A recently published ultrasound imaging (USI) study, including dynamic examination of the meniscus, showed that medial meniscus extrusion (MME) is weight-bearing and age depended. Therefore, MME might be a physiological phenomenon. The aim of the present study was to evaluate the influence of mountain ultramarathon running on the medial meniscus in healthy athletes. We hypothesized that MME occurs temporary under extreme loading conditions and is completely reversible.
Healthy athletes of the 2017 Gore – Tex® Transalpine run (7 stages with in total 270.5 km and 16453 m altitude gain) with non-symptomatic knee, and no history of knee injuries or surgeries were included. All athletes underwent standard knee examination, MRI to exclude further knee pathologies and USI for measurement of MME before the competition. Extrusion in USI was determined in supine position (unloaded) and in standing position with full weight bearing and 20° of flexion (loaded). After the 1st, 3rd, and 7th stage ultrasound measurements were repeated directly after the competition. For evaluation of recovery, function of the meniscus ultrasound measurement was performed two weeks after the race.

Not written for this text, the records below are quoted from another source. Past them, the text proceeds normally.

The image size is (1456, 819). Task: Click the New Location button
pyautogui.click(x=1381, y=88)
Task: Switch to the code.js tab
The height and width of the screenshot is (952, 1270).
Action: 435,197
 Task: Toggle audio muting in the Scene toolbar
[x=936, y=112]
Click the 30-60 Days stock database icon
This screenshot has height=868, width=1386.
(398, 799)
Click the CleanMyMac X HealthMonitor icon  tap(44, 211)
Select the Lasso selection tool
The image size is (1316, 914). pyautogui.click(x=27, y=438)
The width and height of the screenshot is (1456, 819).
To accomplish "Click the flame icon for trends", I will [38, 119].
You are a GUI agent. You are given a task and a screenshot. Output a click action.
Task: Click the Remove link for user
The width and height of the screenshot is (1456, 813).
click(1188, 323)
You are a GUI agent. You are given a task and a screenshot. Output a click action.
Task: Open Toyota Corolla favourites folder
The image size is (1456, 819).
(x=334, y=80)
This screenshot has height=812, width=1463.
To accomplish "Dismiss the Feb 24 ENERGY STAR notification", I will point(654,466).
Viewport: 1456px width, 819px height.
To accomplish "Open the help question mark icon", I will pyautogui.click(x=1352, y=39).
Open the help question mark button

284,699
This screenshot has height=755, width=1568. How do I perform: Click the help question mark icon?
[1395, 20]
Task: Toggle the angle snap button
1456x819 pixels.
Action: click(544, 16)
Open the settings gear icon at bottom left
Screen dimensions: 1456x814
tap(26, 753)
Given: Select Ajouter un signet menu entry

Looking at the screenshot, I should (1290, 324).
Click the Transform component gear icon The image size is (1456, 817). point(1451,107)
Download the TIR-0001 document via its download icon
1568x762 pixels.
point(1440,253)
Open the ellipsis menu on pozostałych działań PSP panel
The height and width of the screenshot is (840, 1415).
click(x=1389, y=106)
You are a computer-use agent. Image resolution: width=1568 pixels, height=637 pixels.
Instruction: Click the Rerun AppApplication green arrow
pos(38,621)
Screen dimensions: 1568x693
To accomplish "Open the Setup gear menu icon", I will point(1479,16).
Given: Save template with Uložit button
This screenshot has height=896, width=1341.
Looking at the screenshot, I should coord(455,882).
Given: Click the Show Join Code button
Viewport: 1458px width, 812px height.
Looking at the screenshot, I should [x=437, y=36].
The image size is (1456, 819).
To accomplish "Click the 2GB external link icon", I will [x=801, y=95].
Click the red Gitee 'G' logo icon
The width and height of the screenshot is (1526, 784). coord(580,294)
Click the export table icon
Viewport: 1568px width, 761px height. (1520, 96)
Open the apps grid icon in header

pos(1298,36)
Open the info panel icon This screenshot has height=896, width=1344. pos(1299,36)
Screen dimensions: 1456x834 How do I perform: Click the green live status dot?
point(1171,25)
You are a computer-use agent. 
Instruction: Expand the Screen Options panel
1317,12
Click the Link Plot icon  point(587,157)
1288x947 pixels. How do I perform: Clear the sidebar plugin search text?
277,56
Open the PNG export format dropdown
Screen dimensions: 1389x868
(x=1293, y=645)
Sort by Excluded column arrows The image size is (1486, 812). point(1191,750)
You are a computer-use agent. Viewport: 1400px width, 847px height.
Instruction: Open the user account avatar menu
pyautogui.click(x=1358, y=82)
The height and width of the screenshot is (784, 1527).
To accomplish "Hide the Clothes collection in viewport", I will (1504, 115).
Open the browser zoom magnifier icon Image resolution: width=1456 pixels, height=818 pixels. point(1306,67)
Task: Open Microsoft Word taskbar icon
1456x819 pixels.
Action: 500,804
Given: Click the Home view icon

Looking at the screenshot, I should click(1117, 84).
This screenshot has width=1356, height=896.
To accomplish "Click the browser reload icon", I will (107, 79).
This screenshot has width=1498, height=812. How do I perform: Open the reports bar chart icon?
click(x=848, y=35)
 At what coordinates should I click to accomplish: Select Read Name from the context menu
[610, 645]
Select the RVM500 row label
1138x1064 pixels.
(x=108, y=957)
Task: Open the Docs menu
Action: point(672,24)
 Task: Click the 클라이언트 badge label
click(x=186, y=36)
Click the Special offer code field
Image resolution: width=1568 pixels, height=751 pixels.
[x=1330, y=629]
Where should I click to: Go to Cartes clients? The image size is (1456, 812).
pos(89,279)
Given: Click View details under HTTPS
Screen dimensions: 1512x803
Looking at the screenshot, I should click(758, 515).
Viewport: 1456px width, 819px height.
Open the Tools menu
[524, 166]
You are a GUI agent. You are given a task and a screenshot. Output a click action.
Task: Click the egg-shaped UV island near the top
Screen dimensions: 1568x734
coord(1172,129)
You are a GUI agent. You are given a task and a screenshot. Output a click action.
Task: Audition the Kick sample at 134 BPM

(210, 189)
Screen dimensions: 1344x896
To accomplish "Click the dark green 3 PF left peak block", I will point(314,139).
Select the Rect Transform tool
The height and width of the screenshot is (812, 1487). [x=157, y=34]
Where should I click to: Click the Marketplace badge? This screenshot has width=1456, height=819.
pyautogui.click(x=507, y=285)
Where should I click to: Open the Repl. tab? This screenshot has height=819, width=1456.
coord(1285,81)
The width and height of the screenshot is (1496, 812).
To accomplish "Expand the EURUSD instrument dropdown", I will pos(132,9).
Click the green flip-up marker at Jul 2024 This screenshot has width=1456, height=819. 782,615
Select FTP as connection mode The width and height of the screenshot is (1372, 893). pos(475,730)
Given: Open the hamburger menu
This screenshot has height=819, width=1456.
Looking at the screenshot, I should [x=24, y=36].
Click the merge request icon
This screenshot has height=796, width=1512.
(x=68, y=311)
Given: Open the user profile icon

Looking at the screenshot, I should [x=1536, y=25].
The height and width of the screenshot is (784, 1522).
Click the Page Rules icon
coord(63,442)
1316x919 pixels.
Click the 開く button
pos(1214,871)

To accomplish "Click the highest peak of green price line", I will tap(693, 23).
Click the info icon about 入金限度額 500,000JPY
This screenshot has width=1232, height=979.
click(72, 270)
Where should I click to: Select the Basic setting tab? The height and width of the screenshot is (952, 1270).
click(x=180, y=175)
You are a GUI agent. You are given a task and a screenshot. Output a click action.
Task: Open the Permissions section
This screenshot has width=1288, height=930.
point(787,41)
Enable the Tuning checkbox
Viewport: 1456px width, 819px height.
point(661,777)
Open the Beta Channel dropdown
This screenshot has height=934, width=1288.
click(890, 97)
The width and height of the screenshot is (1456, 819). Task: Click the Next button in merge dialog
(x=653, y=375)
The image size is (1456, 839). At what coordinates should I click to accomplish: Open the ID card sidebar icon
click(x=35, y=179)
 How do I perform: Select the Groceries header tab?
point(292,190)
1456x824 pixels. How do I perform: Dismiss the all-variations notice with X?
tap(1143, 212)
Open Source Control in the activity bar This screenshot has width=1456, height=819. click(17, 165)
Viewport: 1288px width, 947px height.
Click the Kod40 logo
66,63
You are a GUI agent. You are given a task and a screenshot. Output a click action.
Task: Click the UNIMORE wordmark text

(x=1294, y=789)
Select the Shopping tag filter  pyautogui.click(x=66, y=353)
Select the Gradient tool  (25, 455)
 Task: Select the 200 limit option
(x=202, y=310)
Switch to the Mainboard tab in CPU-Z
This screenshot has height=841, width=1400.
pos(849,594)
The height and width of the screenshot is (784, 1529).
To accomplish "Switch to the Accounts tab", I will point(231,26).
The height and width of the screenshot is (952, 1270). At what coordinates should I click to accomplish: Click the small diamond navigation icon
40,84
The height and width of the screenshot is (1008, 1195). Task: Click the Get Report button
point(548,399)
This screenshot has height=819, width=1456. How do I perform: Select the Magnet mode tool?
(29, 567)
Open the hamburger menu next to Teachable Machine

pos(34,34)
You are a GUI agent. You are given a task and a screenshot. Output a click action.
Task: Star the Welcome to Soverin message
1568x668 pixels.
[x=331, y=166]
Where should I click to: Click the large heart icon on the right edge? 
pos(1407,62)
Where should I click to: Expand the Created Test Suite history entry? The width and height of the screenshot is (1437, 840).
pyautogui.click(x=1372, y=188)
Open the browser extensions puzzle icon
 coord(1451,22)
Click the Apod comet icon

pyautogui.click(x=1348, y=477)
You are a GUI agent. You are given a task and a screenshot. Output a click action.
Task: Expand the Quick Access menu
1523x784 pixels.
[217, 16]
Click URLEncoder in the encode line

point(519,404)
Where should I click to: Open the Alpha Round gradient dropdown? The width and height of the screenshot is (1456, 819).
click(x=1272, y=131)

18 athletes (mean age 37.4 ± 8.3 years, 5 females, 13 males) met the inclusion criteria. The mean USI MME before the race was 1.9 mm ± 0.3 mm in supine position and 2.4 mm ± 0.4 mm under full weight bearing. During the race the mean MME increased and at the final examination after 7th stage the mean MME in supine position was 2.7 mm ± 0.7 mm (p < 0.001) and under full weight bearing 3.1 mm ± 0.6 mm (p < 0.001). After two weeks of recovery medial meniscus demonstrated a complete reversibility of the extrusion to normal (N.S).
Medial meniscus extrusion observed under extreme loads generated by a mountain ultramarathon is a temporary and reversible phenomenon in healthy athletes. This suggests, that the meniscus has elastic capacities showing short term adaptions to high loads, which are completely reversible over time.